**Records for processing**

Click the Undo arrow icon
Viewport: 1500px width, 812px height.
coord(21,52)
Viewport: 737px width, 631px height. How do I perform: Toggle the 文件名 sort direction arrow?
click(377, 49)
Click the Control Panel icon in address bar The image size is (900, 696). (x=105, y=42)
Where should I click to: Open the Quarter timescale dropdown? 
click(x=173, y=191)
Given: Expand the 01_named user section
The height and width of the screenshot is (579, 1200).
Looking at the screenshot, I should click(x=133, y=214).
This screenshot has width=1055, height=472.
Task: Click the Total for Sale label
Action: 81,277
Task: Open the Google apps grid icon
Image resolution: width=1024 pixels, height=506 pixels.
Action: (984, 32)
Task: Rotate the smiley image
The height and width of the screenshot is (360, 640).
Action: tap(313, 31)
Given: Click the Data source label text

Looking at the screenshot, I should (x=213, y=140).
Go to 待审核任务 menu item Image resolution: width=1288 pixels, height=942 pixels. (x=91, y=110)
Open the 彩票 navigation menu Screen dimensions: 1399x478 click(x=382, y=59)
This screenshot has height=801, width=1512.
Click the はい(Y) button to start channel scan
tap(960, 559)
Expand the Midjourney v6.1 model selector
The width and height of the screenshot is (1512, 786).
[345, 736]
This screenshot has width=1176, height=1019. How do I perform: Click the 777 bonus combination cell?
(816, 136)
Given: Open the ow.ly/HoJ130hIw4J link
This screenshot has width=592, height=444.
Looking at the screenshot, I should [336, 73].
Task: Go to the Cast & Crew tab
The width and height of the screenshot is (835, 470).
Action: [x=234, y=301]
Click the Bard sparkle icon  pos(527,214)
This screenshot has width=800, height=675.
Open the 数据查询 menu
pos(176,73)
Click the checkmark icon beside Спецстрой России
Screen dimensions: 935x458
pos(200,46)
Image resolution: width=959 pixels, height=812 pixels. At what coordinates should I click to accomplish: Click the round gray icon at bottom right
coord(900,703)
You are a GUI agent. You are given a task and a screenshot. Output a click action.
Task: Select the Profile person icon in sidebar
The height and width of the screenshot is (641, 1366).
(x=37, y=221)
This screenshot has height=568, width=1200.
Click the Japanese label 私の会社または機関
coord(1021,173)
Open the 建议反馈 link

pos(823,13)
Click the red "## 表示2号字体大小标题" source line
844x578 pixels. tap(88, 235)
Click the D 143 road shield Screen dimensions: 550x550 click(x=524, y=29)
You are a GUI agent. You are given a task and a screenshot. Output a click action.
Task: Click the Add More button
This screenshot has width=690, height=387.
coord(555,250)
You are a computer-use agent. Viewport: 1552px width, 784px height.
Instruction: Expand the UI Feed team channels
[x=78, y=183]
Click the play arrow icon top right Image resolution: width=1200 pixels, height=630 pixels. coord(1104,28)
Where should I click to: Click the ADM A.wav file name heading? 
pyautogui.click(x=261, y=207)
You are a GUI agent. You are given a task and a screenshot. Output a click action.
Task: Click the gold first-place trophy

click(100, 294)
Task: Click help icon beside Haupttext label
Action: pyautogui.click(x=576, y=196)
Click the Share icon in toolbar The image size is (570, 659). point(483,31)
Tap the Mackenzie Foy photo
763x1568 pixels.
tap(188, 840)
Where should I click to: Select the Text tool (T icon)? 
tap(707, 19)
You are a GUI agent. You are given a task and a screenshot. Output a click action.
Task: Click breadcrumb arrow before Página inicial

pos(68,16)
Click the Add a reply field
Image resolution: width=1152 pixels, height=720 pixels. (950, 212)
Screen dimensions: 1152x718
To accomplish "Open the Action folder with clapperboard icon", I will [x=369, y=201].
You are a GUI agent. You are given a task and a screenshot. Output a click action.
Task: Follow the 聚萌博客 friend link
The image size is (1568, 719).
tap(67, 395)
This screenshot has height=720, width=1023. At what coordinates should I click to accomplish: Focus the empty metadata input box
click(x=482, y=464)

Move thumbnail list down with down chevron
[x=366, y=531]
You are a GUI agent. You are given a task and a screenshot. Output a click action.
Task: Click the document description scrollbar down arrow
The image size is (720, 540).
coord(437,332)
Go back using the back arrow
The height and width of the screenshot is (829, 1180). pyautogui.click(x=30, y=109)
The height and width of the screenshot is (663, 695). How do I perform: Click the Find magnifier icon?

**Task to carry out**
Keep the wording exact. Give all of the records again.

**Exercise answer**
Click the Undo arrow icon
Viewport: 1500px width, 812px height.
coord(21,52)
Viewport: 737px width, 631px height. How do I perform: Toggle the 文件名 sort direction arrow?
click(377, 49)
Click the Control Panel icon in address bar The image size is (900, 696). (x=105, y=42)
Where should I click to: Open the Quarter timescale dropdown? 
click(x=173, y=191)
Given: Expand the 01_named user section
The height and width of the screenshot is (579, 1200).
Looking at the screenshot, I should click(x=133, y=214).
This screenshot has width=1055, height=472.
Task: Click the Total for Sale label
Action: 81,277
Task: Open the Google apps grid icon
Image resolution: width=1024 pixels, height=506 pixels.
Action: (984, 32)
Task: Rotate the smiley image
The height and width of the screenshot is (360, 640).
Action: tap(313, 31)
Given: Click the Data source label text

Looking at the screenshot, I should (x=213, y=140).
Go to 待审核任务 menu item Image resolution: width=1288 pixels, height=942 pixels. (x=91, y=110)
Open the 彩票 navigation menu Screen dimensions: 1399x478 click(x=382, y=59)
This screenshot has height=801, width=1512.
Click the はい(Y) button to start channel scan
tap(960, 559)
Expand the Midjourney v6.1 model selector
The width and height of the screenshot is (1512, 786).
[345, 736]
This screenshot has width=1176, height=1019. How do I perform: Click the 777 bonus combination cell?
(816, 136)
Given: Open the ow.ly/HoJ130hIw4J link
This screenshot has width=592, height=444.
Looking at the screenshot, I should [336, 73].
Task: Go to the Cast & Crew tab
The width and height of the screenshot is (835, 470).
Action: [x=234, y=301]
Click the Bard sparkle icon  pos(527,214)
This screenshot has width=800, height=675.
Open the 数据查询 menu
pos(176,73)
Click the checkmark icon beside Спецстрой России
Screen dimensions: 935x458
pos(200,46)
Image resolution: width=959 pixels, height=812 pixels. At what coordinates should I click to accomplish: Click the round gray icon at bottom right
coord(900,703)
You are a GUI agent. You are given a task and a screenshot. Output a click action.
Task: Select the Profile person icon in sidebar
The height and width of the screenshot is (641, 1366).
(x=37, y=221)
This screenshot has height=568, width=1200.
Click the Japanese label 私の会社または機関
coord(1021,173)
Open the 建议反馈 link

pos(823,13)
Click the red "## 表示2号字体大小标题" source line
844x578 pixels. tap(88, 235)
Click the D 143 road shield Screen dimensions: 550x550 click(x=524, y=29)
You are a GUI agent. You are given a task and a screenshot. Output a click action.
Task: Click the Add More button
This screenshot has width=690, height=387.
coord(555,250)
You are a computer-use agent. Viewport: 1552px width, 784px height.
Instruction: Expand the UI Feed team channels
[x=78, y=183]
Click the play arrow icon top right Image resolution: width=1200 pixels, height=630 pixels. coord(1104,28)
Where should I click to: Click the ADM A.wav file name heading? 
pyautogui.click(x=261, y=207)
You are a GUI agent. You are given a task and a screenshot. Output a click action.
Task: Click the gold first-place trophy

click(100, 294)
Task: Click help icon beside Haupttext label
Action: pyautogui.click(x=576, y=196)
Click the Share icon in toolbar The image size is (570, 659). point(483,31)
Tap the Mackenzie Foy photo
763x1568 pixels.
tap(188, 840)
Where should I click to: Select the Text tool (T icon)? 
tap(707, 19)
You are a GUI agent. You are given a task and a screenshot. Output a click action.
Task: Click breadcrumb arrow before Página inicial

pos(68,16)
Click the Add a reply field
Image resolution: width=1152 pixels, height=720 pixels. (950, 212)
Screen dimensions: 1152x718
To accomplish "Open the Action folder with clapperboard icon", I will [x=369, y=201].
You are a GUI agent. You are given a task and a screenshot. Output a click action.
Task: Follow the 聚萌博客 friend link
The image size is (1568, 719).
tap(67, 395)
This screenshot has height=720, width=1023. At what coordinates should I click to accomplish: Focus the empty metadata input box
click(x=482, y=464)

Move thumbnail list down with down chevron
[x=366, y=531]
You are a GUI agent. You are given a task and a screenshot. Output a click action.
Task: Click the document description scrollbar down arrow
The image size is (720, 540).
coord(437,332)
Go back using the back arrow
The height and width of the screenshot is (829, 1180). pyautogui.click(x=30, y=109)
The height and width of the screenshot is (663, 695). How do I perform: Click the Find magnifier icon?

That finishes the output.